Pas de ZFE imposées. Pas d’interdiction brutale des véhicules thermiques en ville. Pas de norme DPE contraignante pour les logements. La rénovation énergétique est encouragée par subventions (programme “Nová Zelená Úsporám”), mais sans coercition.
“Notre priorité est de ne pas laisser les gens sans chauffage ni mobilité pour satisfaire des dogmes”, déclarait le ministre de l’Industrie en 2023.

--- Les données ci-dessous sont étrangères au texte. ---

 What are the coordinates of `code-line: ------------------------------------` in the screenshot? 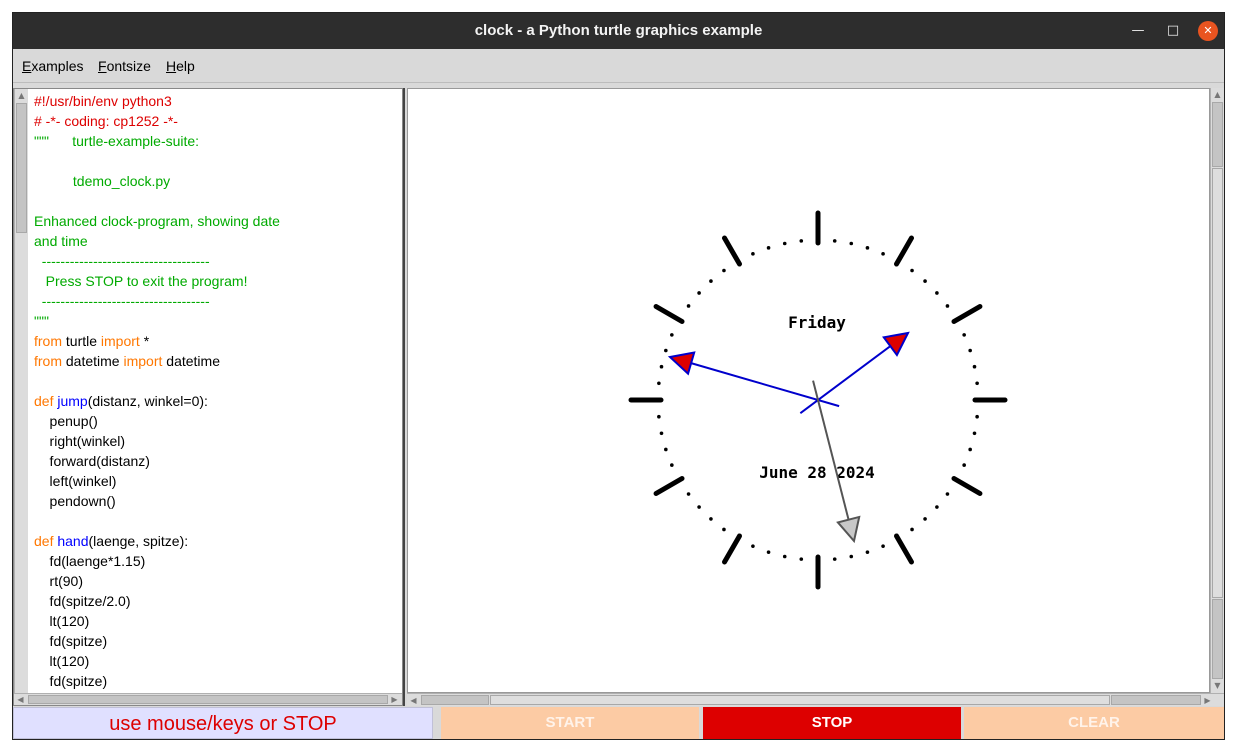 It's located at (216, 261).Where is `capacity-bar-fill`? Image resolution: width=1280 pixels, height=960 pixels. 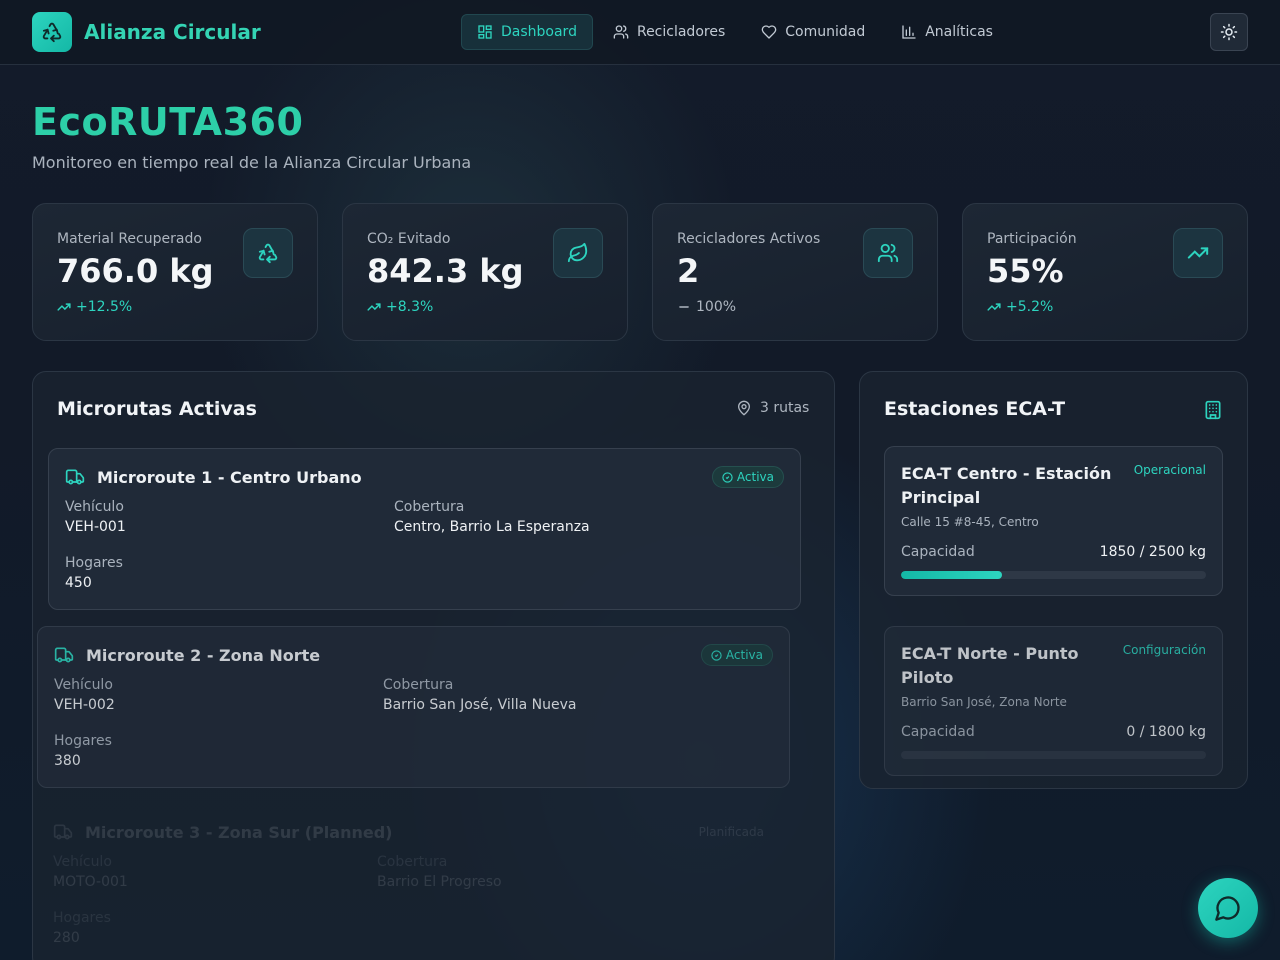 capacity-bar-fill is located at coordinates (952, 575).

Les Tchèques méfiants face aux injonctions de Bruxelles
Dans les enquêtes d’opinion, les Tchèques figurent parmi les peuples les plus sceptiques à l’égard du Green Deal européen. Près de 60 % d’entre eux estiment que les mesures écologiques imposées par l’UE sont “injustes” ou “inadaptées”. Et ce scepticisme traverse les partis, des libéraux aux populistes.

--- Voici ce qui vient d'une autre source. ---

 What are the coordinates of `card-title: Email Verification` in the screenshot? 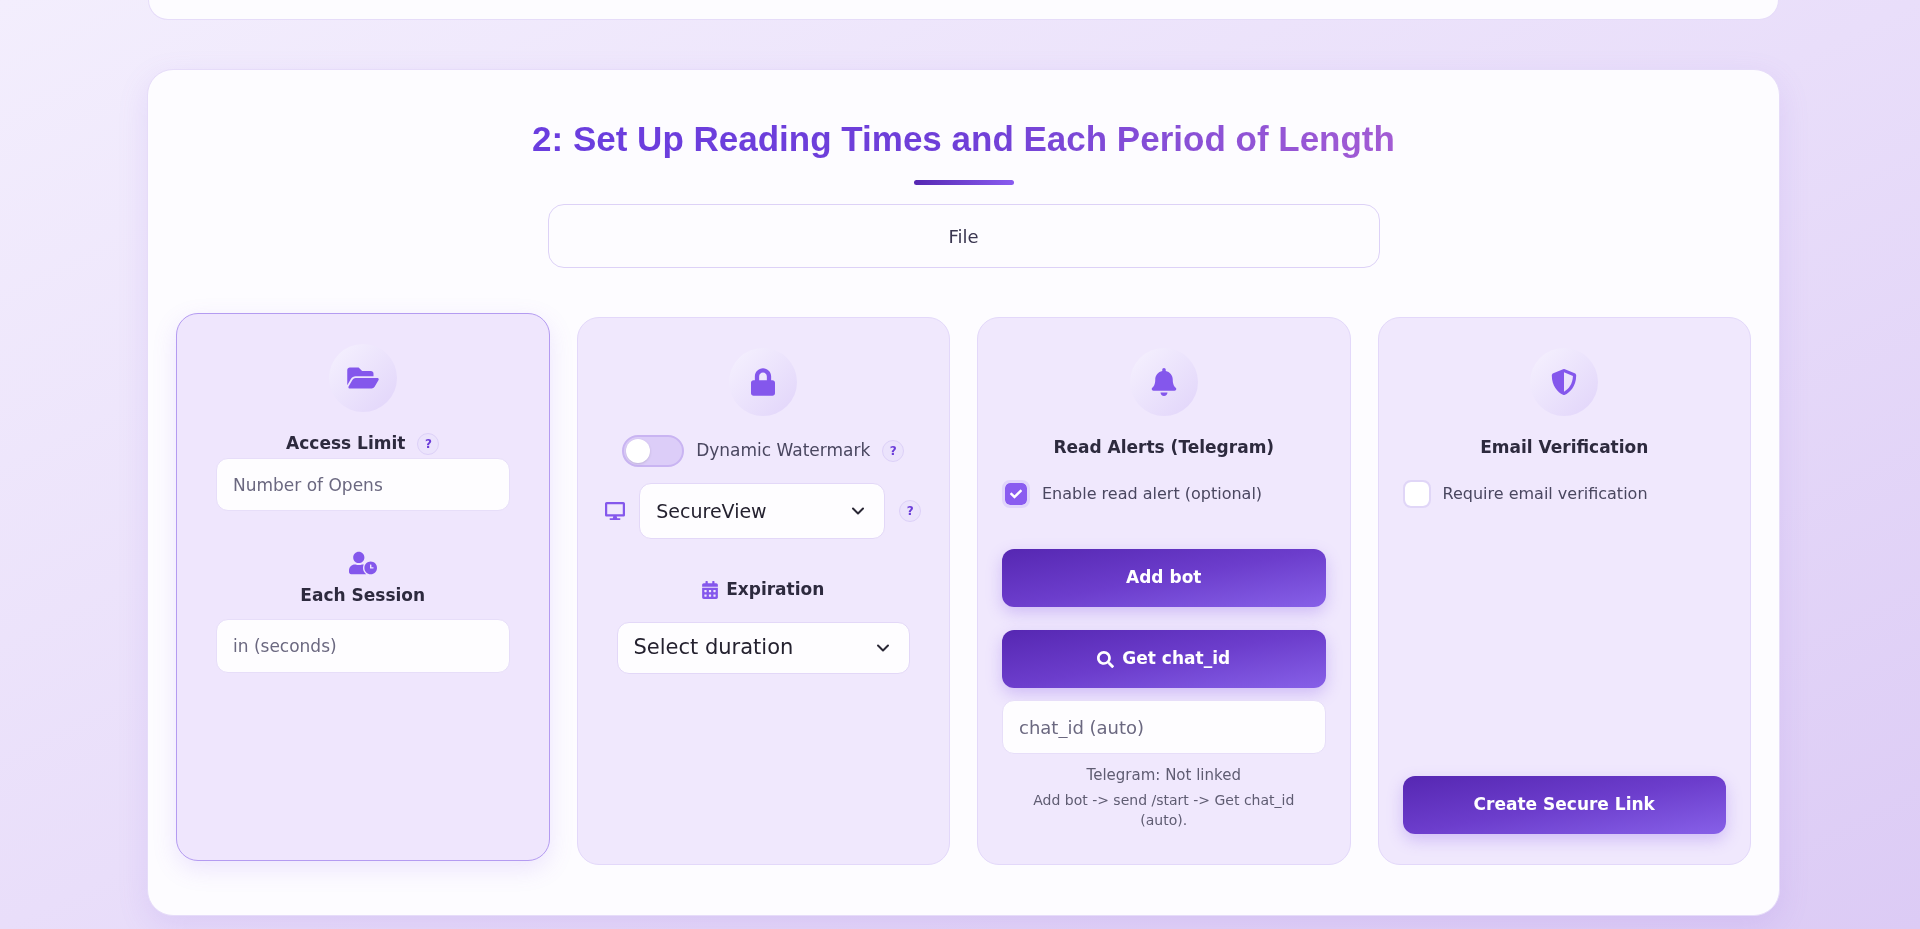 It's located at (1564, 448).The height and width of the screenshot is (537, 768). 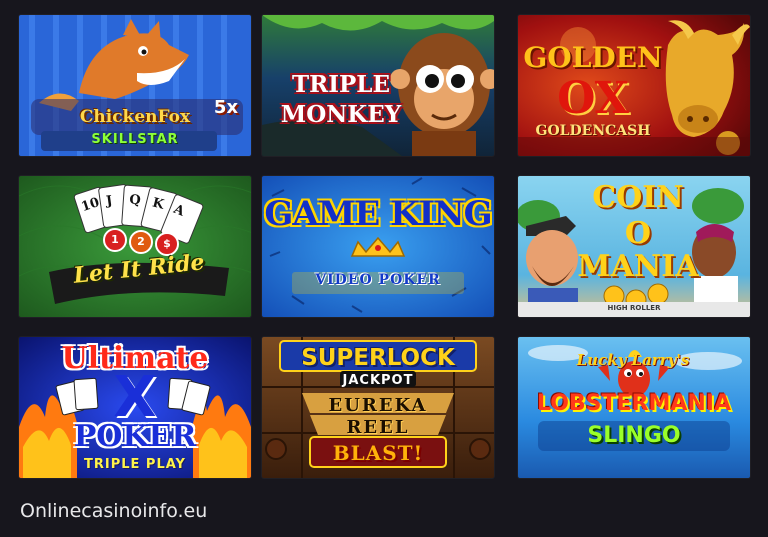 What do you see at coordinates (135, 464) in the screenshot?
I see `game-subtitle: TRIPLE PLAY` at bounding box center [135, 464].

Le gouvernement refuse ainsi d’imposer des quotas de rénovation ou des interdictions de chaudière au gaz. Les normes européennes sont perçues comme dictées par les intérêts allemands, sans considération pour la réalité sociale et économique des pays d’Europe centrale.

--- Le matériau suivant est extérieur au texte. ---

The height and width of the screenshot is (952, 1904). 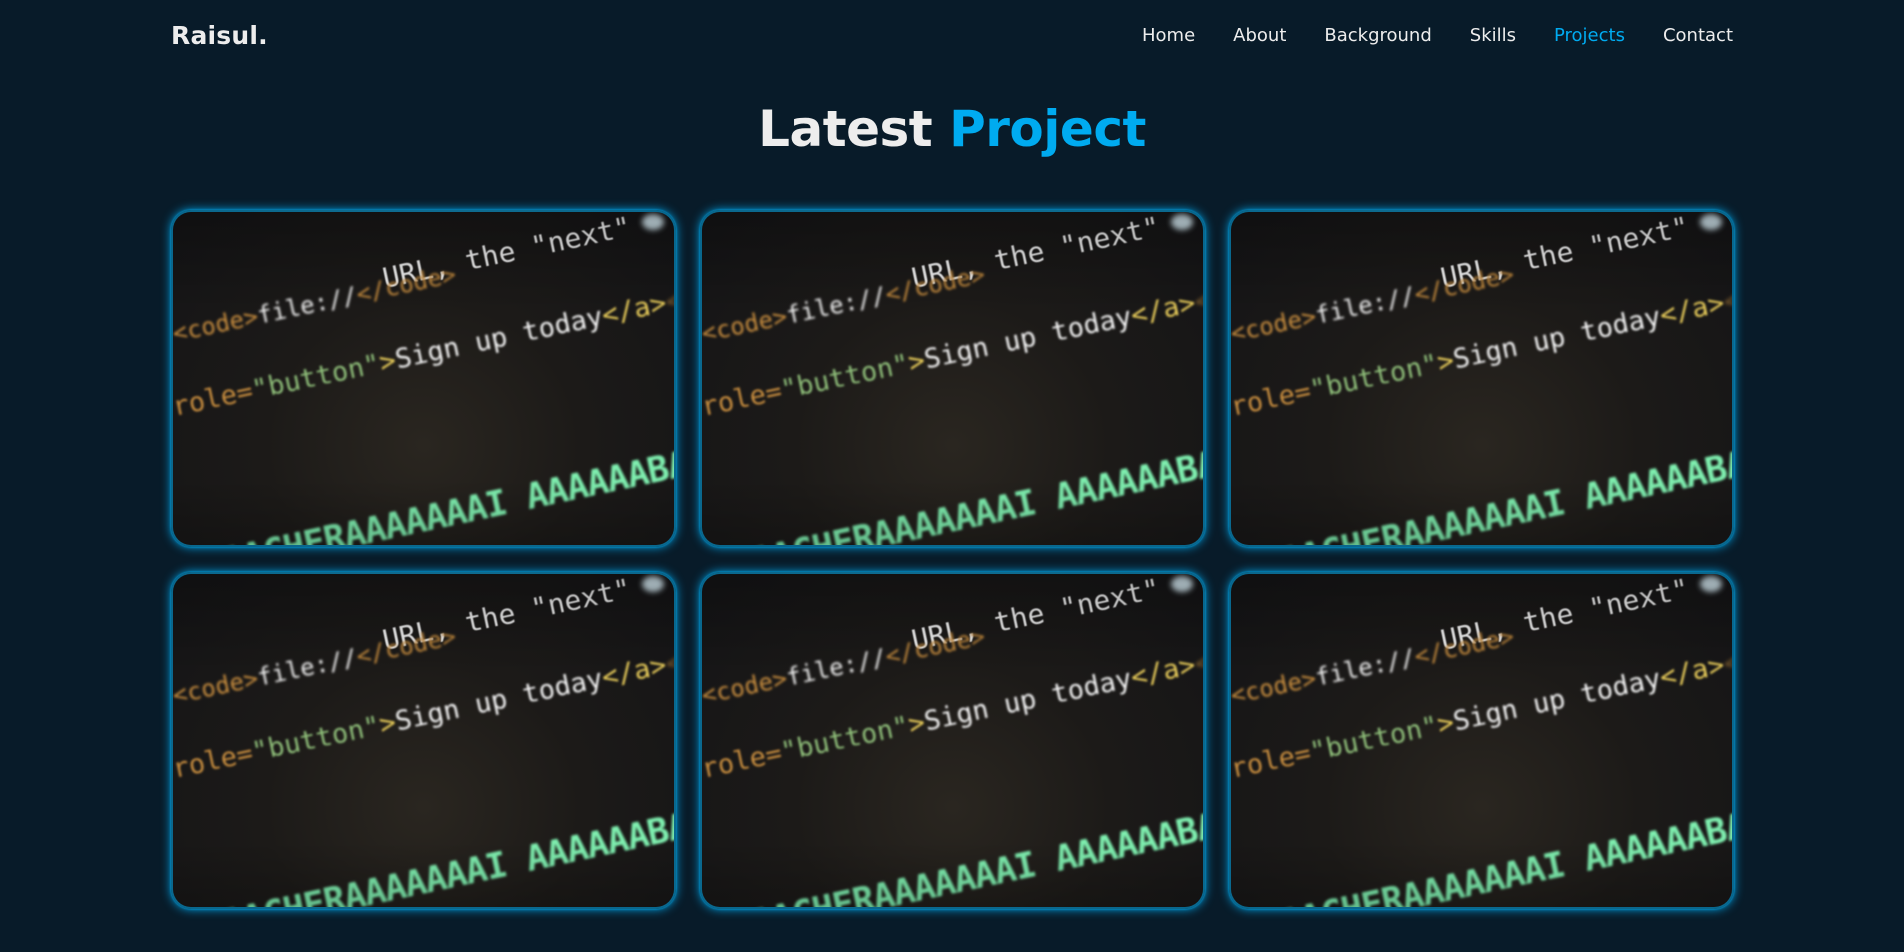 I want to click on nav-contact: Contact, so click(x=1698, y=36).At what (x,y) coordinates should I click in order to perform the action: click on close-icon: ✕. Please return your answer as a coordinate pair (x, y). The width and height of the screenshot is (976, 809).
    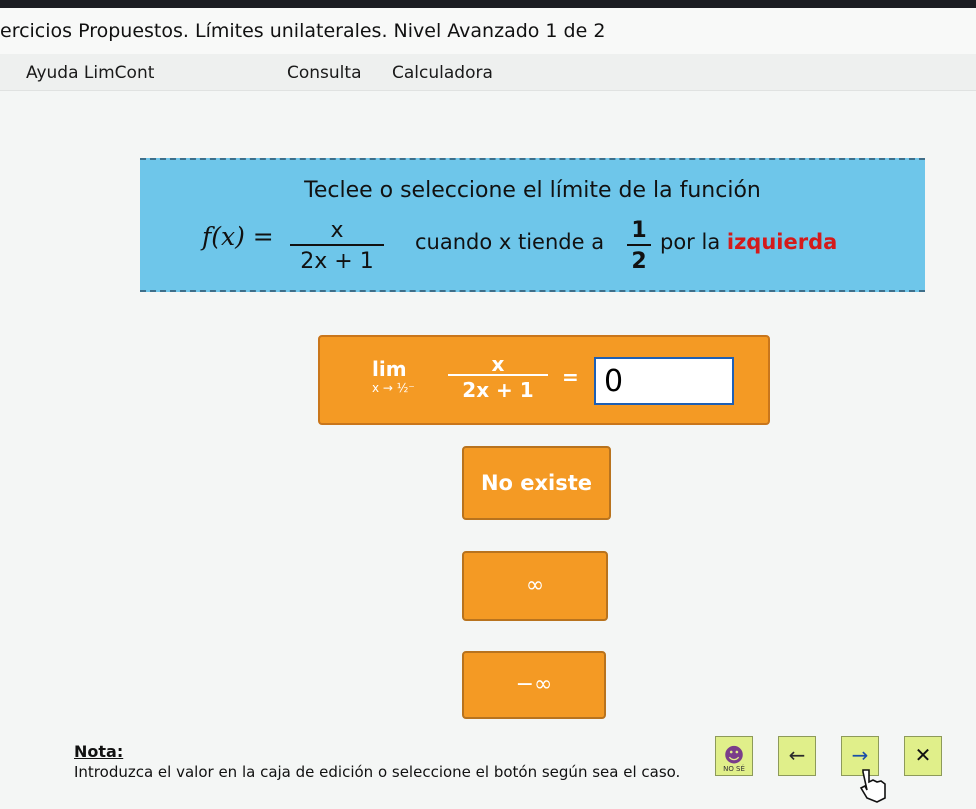
    Looking at the image, I should click on (923, 755).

Un parc automobile en retard, mais fonctionnel
La République tchèque reste le fief de Škoda Auto, pilier de l’industrie nationale. Le parc automobile est l’un des plus anciens d’Europe : plus de 50 % des voitures ont plus de 10 ans, souvent à moteur thermique. Les voitures électriques représentent moins de 3 % du parc total.
Le gouvernement soutient l’électrification (bonus à l’achat, infrastructure de recharge), mais sans forcer la main aux citoyens. Il refuse notamment toute interdiction de revente des véhicules thermiques d’occasion, au nom de la liberté individuelle et de la réalité du pouvoir d’achat.
Des performances économiques solides, malgré les tensions énergétiques
Malgré sa forte dépendance au charbon et au gaz importé, la République tchèque a bien résisté aux chocs énergétiques de 2022-2023. Grâce à une énergie nucléaire stable, une industrie résiliente et un tissu de PME dynamiques, le pays affiche une croissance modeste mais constante : +1,3 % en 2024, avec un taux de chômage autour de 3,6 %.
Les exportations, notamment vers l’Allemagne, l’Autriche et la Slovaquie, restent solides. Le pays est un maillon central de la chaîne industrielle européenne, notamment dans l’automobile, la mécanique et l’électronique. Mais les industriels tchèques dénoncent de plus en plus ouvertement la “pression normative” verte venue de Bruxelles.
La fracture sociale guette
Le modèle tchèque repose sur un équilibre fragile. Si les centres urbains comme Prague ou Brno s’ouvrent à la transition verte (transports en commun, énergies renouvelables locales, urbanisme durable), les régions industrielles de Bohême du Nord ou d’Ostrava vivent une réalité très différente : précarité énergétique, pollution chronique, chômage partiel.
Dans ces territoires, les discours écologistes sont vécus comme une menace existentielle, pas comme une solution. Toute politique trop brutale provoquerait une explosion sociale. C’est précisément ce que le gouvernement entend éviter.
L’écologie “à la tchèque” : un modèle alternatif ?
La République tchèque, comme la Hongrie ou la Pologne, incarne une autre voie européenne : celle d’une transition adaptée aux réalités locales, loin des injonctions “copiées-collées” de l’Ouest. Elle avance à son rythme, refuse la culpabilisation, défend son industrie.
Ce modèle est critiqué par les écologistes. Mais il séduit de plus en plus d’États membres. Et il pose une vraie question : peut-on réussir la transition sans démocratie locale, sans prise en compte du terrain, sans équité économique ?
Conclusion : Prague défie Bruxelles, et assume
La République tchèque ne rejette pas l’écologie. Mais elle refuse la radicalité, la précipitation, l’uniformité. Elle préfère la cohérence nationale aux injonctions globales. Elle avance, sans bruit, parfois à contre-courant, souvent dans la prudence.
Dans un continent fracturé par les normes vertes, le modèle tchèque s’impose comme une résistance lucide. Et peut-être, demain, comme une voie inspirante pour ceux qui refusent de choisir entre climat et cohésion sociale.